**What is being asked:** All entries below must be written out verbatim, and the images must be dropped.

**Exercise data:**
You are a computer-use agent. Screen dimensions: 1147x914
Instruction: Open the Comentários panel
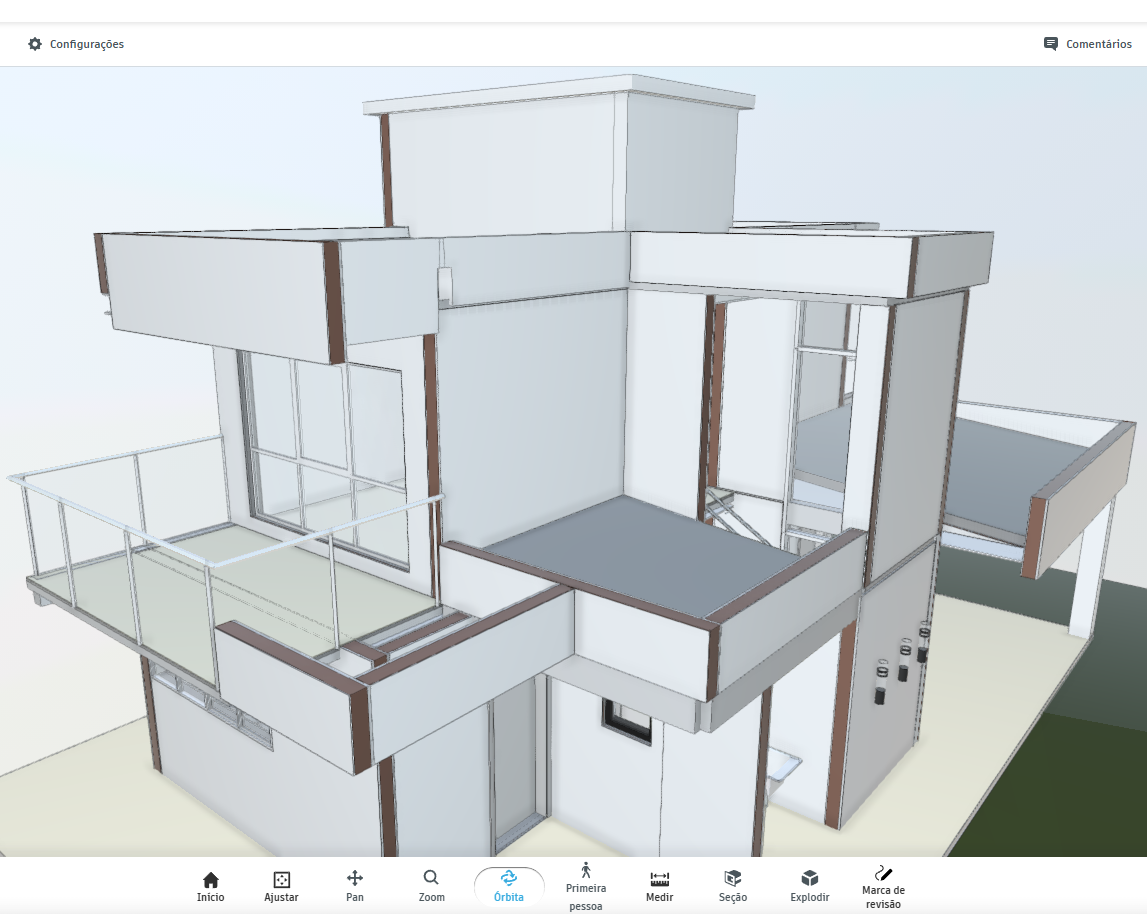(1087, 44)
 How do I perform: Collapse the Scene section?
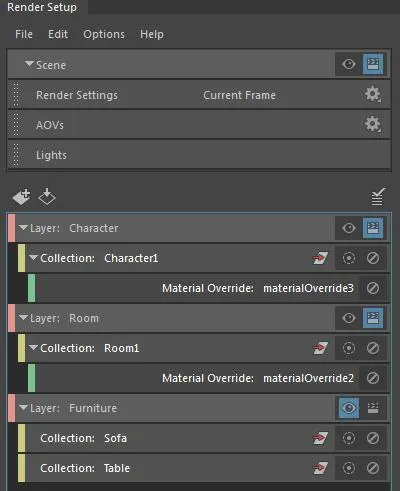(x=29, y=64)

**Written answer:**
You are a computer-use agent. Screen dimensions: 1147x914
Instruction: Open the Comentários panel
(1087, 44)
 How do I perform: Collapse the Scene section?
(x=29, y=64)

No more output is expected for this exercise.